_Work order 1_
In the passage on chromosome jumping, what is used to monitor each jump?
_Work order 2_
Using the passage on chromosome jumping, explain why clones from a jumping library contain DNA from two loci that lie far apart in the genome.
_Work order 3_
Rewrite the passage on chromosome jumping from "Cloning of DNA stretches" up to and including "of pulsed-field gels.", changing "circles" to "rings".

_Passage to read_
--- START ---
Cloning of DNA stretches greater than 200 kb by chromosome walking is technically difficult. Isolation of DNA sequences a substantial distance away from an initial point may be achieved by using chromosome-jumping techniques. The basic for chromosome jumping involves the circularization of very large DNA fragments generated by digestion with infrequently cutting enzymes or partial digestion. This results in DNA regions that were far apart in the genome being brought together at the junctions of these circles. These junctions are selectively cloned into standard vectors. Clones isolated from such a jumping library contain DNA from two different loci, one reacting with the probe sequence and the other originating at a distance from it. A probe isolated from the second locus is used in the next jump. Each jump is monitored by using Southern blots of pulsed-field gels.

Very large DNA fragments can be cloned at1d propagated in yeast cells by constructing yeast artificial chromosomes (YACs). The ligation of a functional yeast centromere and telomere to the ends of a large DNA fragment results in the maintenance of this fragment chromosome in yeast cells. The technique could allow the cloning of DNA fragments of 500 kb and the analysis of large genes and gene families within a single clone. Furthermore, the entire human genome could be represented by 10,000 such clones. Determination of the linear order of these clones would permit the accurate mapping of loci by a simple screening procedure.
--- END ---
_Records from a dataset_
--- START ---
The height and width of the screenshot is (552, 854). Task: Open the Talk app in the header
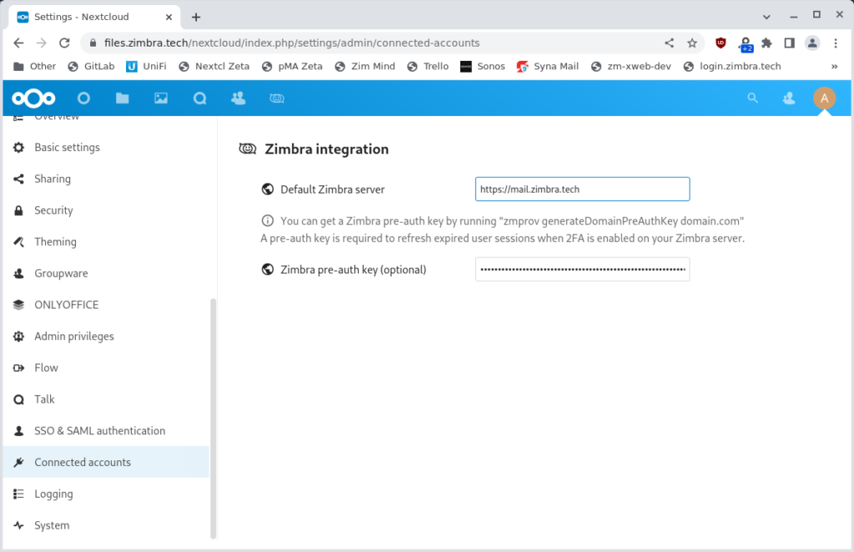(199, 98)
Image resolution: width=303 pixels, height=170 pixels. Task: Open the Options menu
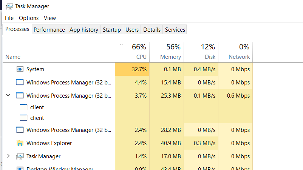[29, 18]
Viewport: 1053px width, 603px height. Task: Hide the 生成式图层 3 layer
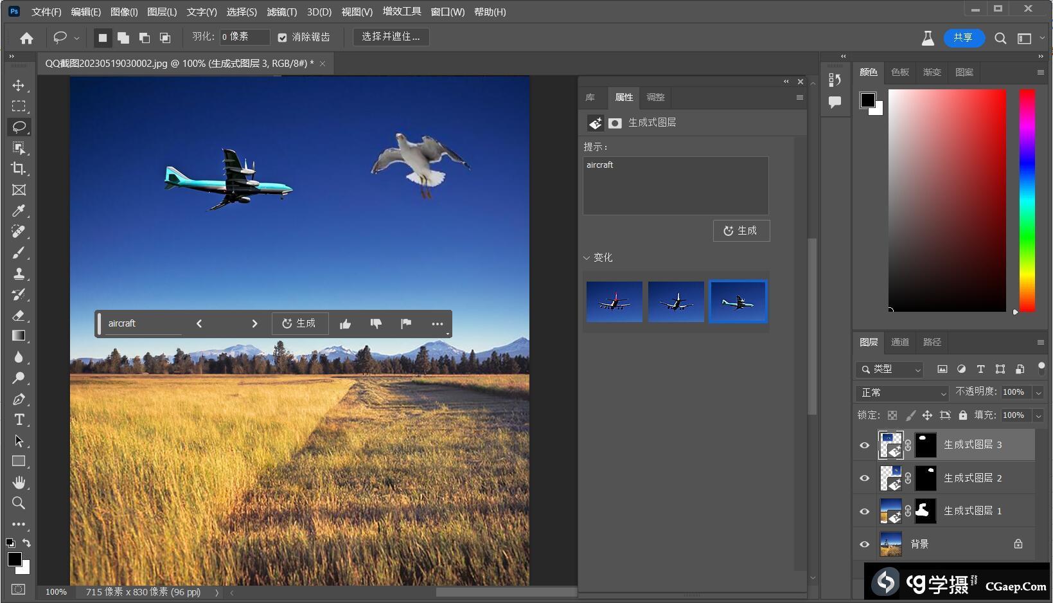[x=864, y=445]
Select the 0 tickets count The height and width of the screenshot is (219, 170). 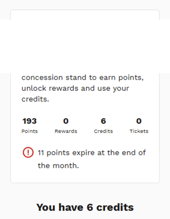click(139, 121)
--- END ---
_Worked solution 1_
Each jump is monitored with Southern blots of pulsed-field gels.

_Worked solution 2_
Very large DNA fragments are circularized, which brings together DNA regions that were far apart in the genome at the junctions of the circles. These junctions are then cloned, so each clone holds DNA from one locus that reacts with the probe and from another locus at a distance from it.

_Worked solution 3_
Cloning of DNA stretches greater than 200 kb by chromosome walking is technically difficult. Isolation of DNA sequences a substantial distance away from an initial point may be achieved by using chromosome-jumping techniques. The basic for chromosome jumping involves the circularization of very large DNA fragments generated by digestion with infrequently cutting enzymes or partial digestion. This results in DNA regions that were far apart in the genome being brought together at the junctions of these rings. These junctions are selectively cloned into standard vectors. Clones isolated from such a jumping library contain DNA from two different loci, one reacting with the probe sequence and the other originating at a distance from it. A probe isolated from the second locus is used in the next jump. Each jump is monitored by using Southern blots of pulsed-field gels.